# Supplied data
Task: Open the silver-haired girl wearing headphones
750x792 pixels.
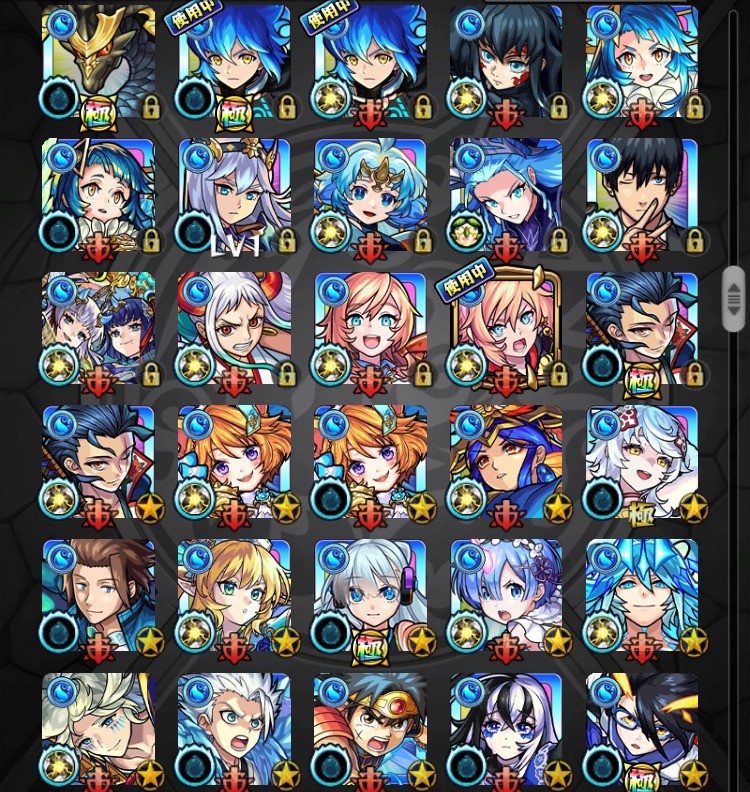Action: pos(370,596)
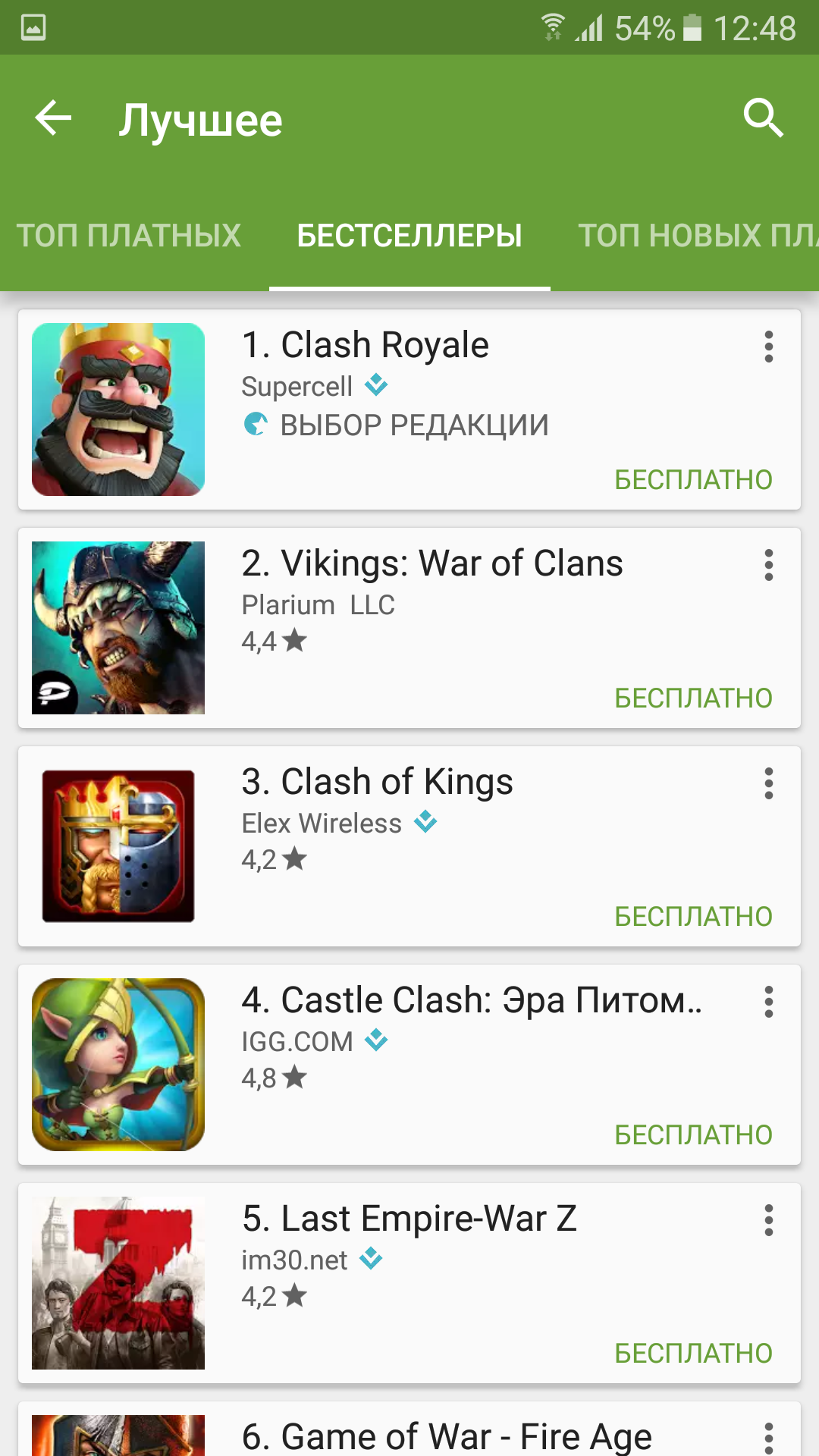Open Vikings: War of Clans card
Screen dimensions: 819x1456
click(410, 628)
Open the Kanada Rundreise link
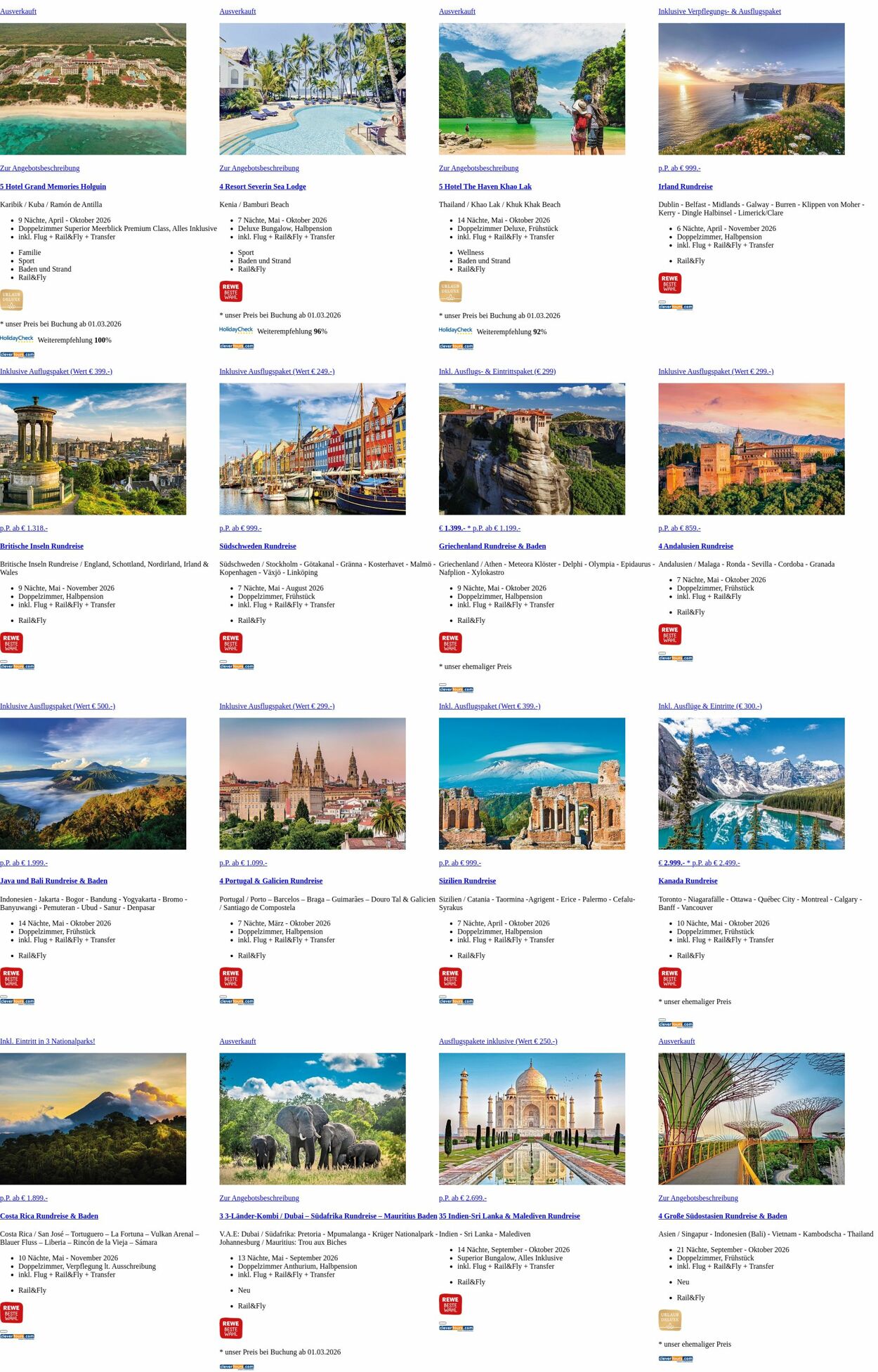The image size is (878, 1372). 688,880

# Brief
Recast the records above as a JSON list of strings, one string per line, with blank lines left out. Leave the pictures out.

# Exercise response
[
  "Task: Open the silver-haired girl wearing headphones",
  "750x792 pixels.",
  "Action: pos(370,596)",
  "Open Vikings: War of Clans card",
  "Screen dimensions: 819x1456",
  "click(410, 628)",
  "Open the Kanada Rundreise link",
  "The image size is (878, 1372). 688,880"
]